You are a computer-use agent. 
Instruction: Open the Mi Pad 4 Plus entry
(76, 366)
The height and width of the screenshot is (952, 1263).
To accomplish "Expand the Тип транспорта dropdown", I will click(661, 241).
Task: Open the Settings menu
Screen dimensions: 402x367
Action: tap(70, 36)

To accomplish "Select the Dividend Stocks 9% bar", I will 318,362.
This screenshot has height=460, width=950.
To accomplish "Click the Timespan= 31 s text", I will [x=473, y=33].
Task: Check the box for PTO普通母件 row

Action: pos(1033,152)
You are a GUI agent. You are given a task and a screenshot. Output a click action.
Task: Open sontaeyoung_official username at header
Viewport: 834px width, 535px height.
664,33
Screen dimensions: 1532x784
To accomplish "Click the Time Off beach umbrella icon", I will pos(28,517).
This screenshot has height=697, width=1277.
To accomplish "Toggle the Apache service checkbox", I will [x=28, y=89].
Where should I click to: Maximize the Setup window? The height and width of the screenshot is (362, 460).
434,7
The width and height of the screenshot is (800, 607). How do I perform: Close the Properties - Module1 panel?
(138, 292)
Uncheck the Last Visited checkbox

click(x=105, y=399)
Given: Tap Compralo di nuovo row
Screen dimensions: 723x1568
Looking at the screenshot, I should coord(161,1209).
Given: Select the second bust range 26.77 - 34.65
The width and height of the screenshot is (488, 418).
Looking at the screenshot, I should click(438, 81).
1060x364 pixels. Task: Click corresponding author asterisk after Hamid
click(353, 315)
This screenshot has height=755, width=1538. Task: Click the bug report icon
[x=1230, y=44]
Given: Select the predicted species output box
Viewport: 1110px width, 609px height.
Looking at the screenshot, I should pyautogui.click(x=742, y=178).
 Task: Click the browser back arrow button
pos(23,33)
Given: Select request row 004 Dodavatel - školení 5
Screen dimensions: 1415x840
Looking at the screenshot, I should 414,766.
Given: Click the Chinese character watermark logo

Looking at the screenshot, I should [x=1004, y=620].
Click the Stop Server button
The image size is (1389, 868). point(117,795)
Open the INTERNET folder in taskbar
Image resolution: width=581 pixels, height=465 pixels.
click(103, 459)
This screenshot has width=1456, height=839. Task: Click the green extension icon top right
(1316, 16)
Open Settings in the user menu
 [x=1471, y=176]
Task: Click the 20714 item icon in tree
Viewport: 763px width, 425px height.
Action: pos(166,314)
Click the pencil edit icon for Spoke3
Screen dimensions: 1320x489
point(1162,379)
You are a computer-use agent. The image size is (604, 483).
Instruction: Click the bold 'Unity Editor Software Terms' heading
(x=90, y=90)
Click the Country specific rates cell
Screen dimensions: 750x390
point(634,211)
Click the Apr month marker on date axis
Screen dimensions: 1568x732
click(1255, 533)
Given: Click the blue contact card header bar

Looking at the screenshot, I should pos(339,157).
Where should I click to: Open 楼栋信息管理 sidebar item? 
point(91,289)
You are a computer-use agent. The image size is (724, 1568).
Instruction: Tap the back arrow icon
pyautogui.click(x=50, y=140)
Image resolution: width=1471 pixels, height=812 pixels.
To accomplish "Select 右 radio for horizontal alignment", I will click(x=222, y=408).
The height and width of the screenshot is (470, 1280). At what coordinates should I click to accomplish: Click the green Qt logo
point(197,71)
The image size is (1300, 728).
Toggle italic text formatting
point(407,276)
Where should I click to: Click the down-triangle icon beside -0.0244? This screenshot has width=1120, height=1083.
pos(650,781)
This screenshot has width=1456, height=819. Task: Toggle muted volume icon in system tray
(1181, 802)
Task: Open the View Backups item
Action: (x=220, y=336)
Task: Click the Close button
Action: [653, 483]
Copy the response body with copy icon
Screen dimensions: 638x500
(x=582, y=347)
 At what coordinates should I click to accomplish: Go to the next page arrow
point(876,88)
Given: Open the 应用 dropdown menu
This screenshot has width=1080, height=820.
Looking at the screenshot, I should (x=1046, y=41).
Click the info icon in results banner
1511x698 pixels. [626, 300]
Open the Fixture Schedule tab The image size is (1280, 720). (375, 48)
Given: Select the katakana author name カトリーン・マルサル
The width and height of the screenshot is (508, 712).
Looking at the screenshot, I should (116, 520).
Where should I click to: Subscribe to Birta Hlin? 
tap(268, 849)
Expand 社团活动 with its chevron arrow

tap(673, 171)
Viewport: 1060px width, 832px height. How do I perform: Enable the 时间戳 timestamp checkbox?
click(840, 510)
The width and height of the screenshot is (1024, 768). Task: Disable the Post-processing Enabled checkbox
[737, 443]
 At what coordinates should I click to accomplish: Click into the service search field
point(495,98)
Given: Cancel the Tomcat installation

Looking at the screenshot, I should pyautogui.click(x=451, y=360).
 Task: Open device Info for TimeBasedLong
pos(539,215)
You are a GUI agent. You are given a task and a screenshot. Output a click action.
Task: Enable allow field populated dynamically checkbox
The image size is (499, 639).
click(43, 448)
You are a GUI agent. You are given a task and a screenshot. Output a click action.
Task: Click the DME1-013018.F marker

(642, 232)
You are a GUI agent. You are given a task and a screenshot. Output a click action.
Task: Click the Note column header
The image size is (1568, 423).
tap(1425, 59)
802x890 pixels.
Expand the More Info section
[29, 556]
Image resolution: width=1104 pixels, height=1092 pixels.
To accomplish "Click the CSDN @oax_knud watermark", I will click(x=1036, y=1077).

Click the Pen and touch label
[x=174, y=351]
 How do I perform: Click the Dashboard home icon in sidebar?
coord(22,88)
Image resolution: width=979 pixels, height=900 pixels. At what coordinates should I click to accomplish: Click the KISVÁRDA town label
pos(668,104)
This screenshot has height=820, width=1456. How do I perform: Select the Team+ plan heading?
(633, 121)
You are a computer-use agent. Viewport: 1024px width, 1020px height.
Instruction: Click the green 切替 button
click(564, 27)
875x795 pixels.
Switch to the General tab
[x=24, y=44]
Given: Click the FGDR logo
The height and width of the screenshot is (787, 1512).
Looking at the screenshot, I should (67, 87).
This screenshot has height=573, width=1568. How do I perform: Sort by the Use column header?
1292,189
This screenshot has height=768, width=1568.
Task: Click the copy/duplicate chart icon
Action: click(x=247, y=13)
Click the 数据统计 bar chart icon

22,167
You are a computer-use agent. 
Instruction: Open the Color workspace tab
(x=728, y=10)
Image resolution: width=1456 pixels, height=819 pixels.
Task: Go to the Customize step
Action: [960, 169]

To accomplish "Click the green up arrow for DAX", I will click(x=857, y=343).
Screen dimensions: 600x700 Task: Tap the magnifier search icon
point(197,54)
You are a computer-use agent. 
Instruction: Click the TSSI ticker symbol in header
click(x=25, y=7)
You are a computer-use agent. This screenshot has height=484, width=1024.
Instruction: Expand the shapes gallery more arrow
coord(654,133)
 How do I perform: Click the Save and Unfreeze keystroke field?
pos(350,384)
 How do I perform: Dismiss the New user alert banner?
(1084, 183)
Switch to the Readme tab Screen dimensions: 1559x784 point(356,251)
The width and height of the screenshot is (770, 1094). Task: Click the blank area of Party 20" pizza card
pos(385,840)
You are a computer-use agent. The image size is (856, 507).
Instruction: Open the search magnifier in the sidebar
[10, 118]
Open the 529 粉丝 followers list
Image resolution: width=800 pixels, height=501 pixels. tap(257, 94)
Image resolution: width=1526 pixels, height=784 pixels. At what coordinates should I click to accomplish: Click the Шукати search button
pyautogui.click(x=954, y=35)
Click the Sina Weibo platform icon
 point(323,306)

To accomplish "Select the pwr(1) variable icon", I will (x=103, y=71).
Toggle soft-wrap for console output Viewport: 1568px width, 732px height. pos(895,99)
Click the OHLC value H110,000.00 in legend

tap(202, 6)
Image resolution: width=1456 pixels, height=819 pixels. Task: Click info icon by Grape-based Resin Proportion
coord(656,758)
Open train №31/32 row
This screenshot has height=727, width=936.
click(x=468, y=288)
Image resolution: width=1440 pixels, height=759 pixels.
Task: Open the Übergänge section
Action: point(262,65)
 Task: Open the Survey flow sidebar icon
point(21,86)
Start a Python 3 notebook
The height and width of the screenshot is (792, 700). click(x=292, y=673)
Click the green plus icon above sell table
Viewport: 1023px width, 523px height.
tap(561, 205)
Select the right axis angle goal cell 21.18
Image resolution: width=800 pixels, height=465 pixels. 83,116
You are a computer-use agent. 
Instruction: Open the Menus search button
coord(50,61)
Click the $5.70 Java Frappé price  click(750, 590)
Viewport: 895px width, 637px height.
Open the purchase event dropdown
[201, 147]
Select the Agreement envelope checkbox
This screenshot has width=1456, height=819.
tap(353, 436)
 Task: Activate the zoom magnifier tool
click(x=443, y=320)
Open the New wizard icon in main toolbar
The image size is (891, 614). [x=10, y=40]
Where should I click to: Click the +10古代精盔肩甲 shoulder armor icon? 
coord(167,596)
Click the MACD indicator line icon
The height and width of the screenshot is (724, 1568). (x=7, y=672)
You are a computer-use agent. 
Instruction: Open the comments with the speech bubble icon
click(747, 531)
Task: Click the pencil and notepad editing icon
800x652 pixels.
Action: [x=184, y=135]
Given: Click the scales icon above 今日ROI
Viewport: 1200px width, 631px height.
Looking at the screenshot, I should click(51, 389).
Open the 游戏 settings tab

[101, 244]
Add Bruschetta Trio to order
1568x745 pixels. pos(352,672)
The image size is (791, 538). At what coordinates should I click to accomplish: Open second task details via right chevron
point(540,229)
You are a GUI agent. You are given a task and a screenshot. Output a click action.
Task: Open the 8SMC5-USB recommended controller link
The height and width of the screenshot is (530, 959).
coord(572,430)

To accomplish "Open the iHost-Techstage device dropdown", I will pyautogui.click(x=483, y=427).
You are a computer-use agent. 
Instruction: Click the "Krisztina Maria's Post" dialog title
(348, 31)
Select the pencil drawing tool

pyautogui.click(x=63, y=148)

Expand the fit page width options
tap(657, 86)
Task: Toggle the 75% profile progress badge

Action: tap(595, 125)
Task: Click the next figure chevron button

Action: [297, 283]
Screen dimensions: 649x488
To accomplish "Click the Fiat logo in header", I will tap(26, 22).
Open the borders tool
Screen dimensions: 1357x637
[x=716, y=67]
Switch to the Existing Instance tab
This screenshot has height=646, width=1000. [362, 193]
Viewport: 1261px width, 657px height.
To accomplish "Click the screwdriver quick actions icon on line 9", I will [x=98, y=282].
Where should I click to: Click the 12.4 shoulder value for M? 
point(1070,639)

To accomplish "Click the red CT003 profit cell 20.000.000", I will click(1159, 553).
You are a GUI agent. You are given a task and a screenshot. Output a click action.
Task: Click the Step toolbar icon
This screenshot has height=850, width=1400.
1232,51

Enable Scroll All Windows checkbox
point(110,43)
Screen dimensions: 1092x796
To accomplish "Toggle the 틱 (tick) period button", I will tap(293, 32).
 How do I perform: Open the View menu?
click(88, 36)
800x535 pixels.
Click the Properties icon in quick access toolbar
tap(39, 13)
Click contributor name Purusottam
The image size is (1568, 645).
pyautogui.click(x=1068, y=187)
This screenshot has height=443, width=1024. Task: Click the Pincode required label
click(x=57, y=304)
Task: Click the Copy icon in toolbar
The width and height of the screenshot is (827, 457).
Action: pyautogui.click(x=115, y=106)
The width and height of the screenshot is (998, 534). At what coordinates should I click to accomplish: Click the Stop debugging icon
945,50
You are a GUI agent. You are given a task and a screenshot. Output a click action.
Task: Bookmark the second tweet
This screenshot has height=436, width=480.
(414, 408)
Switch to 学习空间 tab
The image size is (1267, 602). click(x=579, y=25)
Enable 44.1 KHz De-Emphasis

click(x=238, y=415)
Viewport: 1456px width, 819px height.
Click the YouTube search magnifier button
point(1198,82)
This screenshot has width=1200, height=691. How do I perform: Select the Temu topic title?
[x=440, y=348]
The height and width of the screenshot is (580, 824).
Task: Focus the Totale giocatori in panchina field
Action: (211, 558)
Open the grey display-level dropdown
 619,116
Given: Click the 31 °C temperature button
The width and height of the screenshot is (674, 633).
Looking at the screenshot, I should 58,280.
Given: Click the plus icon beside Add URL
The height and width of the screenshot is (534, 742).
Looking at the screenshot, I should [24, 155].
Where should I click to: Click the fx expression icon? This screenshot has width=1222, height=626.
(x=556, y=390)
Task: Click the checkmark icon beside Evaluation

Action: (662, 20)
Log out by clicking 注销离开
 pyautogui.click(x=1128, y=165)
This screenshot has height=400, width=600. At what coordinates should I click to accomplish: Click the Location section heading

+ + + +

- _Short problem_
Reproduce the listing above unchanged, from the line with "Given: Click the blue contact card header bar" to the line with "point(197,71)", including both of those lines.

- _Response for this exercise_
Given: Click the blue contact card header bar

Looking at the screenshot, I should pos(339,157).
Where should I click to: Open 楼栋信息管理 sidebar item? 
point(91,289)
You are a computer-use agent. The image size is (724, 1568).
Instruction: Tap the back arrow icon
pyautogui.click(x=50, y=140)
Image resolution: width=1471 pixels, height=812 pixels.
To accomplish "Select 右 radio for horizontal alignment", I will click(x=222, y=408).
The height and width of the screenshot is (470, 1280). At what coordinates should I click to accomplish: Click the green Qt logo
point(197,71)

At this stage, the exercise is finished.